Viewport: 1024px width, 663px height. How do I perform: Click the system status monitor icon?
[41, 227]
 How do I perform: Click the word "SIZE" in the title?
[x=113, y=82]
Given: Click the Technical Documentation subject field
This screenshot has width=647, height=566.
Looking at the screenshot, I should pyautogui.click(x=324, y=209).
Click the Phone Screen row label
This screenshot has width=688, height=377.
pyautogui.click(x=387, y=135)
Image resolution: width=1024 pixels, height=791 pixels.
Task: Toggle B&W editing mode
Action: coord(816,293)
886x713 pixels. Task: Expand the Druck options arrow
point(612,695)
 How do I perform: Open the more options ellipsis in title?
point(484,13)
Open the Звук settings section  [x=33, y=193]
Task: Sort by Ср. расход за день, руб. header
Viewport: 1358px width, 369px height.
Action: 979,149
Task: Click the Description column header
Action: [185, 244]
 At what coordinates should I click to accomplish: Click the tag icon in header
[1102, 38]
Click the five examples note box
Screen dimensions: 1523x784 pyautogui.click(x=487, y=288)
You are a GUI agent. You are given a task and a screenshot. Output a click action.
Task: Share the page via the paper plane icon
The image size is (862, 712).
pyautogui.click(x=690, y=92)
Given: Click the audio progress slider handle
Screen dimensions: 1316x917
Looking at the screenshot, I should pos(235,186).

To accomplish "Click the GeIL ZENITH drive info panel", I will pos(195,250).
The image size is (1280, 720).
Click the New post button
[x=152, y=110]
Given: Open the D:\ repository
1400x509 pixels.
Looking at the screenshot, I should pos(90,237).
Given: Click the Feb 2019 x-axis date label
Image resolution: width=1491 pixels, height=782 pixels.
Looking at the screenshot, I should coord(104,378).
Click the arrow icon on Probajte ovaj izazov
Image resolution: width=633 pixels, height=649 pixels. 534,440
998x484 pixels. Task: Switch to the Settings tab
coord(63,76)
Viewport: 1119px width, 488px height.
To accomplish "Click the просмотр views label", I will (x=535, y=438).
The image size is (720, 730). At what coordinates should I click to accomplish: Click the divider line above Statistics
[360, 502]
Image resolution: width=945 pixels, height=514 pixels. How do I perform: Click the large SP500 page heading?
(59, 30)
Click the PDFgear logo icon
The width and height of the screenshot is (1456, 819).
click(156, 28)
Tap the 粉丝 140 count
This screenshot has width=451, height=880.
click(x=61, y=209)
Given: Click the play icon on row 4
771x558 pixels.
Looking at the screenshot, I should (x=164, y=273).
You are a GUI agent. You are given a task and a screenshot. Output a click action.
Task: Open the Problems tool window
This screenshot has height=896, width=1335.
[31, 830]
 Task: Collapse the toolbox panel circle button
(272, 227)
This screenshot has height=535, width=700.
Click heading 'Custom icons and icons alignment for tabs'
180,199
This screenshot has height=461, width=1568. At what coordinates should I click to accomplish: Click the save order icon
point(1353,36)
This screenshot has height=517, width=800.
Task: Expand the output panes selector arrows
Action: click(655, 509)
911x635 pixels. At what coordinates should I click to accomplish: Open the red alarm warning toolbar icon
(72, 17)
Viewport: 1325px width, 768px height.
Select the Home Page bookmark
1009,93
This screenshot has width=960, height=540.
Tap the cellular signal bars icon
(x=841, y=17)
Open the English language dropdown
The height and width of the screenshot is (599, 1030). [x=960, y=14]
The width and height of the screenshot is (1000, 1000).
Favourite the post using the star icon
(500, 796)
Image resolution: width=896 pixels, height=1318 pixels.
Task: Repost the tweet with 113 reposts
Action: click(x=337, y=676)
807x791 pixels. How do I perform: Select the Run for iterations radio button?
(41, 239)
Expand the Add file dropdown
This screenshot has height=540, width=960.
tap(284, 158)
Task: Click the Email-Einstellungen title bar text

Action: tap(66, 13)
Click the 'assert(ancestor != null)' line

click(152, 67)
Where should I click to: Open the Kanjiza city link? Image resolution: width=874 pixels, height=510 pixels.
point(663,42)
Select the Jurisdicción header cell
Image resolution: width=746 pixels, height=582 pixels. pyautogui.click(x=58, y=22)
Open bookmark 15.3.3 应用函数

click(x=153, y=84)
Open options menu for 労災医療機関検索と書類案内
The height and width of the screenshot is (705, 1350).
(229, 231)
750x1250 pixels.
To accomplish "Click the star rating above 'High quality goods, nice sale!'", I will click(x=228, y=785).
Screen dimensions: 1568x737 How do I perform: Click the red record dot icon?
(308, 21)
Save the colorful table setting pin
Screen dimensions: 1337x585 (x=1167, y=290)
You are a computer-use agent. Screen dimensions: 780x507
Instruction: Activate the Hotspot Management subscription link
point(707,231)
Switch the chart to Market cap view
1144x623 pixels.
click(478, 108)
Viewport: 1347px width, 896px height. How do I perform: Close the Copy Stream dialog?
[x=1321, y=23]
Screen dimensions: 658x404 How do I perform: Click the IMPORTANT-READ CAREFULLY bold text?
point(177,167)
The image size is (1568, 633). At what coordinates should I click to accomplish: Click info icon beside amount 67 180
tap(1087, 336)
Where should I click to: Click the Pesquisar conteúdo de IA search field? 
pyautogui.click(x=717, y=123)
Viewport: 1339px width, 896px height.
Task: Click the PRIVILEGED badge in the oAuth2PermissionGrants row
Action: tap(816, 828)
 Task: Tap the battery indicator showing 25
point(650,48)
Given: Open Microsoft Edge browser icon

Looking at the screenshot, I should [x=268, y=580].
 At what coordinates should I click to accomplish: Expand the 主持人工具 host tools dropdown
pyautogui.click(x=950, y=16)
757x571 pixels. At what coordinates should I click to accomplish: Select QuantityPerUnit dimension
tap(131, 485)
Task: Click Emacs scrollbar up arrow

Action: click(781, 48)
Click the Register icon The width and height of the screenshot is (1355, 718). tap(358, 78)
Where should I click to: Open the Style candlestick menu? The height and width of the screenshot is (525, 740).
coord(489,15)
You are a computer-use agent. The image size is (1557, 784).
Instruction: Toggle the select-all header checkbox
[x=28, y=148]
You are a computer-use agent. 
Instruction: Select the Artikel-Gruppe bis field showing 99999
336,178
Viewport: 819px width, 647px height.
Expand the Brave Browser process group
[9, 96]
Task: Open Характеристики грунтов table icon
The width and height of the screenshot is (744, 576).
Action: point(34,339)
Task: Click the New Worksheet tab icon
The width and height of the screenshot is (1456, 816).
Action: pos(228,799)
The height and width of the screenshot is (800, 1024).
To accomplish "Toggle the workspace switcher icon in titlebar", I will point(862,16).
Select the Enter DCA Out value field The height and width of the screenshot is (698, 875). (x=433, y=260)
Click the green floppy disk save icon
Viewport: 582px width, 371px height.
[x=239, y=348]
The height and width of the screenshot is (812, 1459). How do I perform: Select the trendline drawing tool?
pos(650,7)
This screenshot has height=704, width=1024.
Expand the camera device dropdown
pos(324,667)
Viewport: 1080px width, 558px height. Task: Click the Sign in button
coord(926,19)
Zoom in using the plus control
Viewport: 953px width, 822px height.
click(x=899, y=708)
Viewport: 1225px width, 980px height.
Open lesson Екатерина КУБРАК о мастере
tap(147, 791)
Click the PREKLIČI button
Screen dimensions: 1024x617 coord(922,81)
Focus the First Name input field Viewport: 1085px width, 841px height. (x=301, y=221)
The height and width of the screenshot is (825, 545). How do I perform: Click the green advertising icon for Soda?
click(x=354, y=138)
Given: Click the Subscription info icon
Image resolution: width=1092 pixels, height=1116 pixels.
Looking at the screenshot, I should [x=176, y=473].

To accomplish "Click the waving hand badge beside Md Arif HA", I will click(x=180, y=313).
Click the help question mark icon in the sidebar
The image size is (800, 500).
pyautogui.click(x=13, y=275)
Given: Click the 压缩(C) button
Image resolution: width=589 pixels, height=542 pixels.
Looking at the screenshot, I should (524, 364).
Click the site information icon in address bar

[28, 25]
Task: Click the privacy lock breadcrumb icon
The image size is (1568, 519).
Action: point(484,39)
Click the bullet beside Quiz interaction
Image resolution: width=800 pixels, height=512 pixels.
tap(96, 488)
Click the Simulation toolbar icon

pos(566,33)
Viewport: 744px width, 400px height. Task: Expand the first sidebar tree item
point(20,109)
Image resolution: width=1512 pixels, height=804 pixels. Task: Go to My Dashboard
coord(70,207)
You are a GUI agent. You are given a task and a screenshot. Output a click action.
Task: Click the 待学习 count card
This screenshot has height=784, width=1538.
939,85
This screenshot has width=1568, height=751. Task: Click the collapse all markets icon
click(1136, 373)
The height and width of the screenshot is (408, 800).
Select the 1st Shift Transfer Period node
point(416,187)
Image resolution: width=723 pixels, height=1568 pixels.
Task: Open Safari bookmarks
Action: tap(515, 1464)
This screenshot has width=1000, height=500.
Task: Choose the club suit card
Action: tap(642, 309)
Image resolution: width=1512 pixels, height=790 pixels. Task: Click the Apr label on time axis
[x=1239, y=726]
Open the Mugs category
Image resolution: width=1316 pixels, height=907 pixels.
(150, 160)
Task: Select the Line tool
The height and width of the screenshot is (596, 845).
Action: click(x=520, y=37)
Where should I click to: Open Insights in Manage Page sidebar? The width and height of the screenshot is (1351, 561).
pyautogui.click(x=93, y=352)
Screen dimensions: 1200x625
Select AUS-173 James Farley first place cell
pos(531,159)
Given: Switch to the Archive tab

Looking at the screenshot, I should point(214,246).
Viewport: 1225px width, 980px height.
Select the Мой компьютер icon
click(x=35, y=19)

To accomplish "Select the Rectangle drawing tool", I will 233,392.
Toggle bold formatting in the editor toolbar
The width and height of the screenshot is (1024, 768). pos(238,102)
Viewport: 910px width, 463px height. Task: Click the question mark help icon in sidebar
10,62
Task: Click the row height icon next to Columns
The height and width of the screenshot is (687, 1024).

● ● ●

| REQUIRED ACTION |
Show each line of the material that includes the string "computer" by copying it.

| OUTPUT OF THE TASK |
You are a computer-use agent. Screen dimensions: 780x507
You are a computer-use agent. The image size is (1557, 784).
You are a computer-use agent. 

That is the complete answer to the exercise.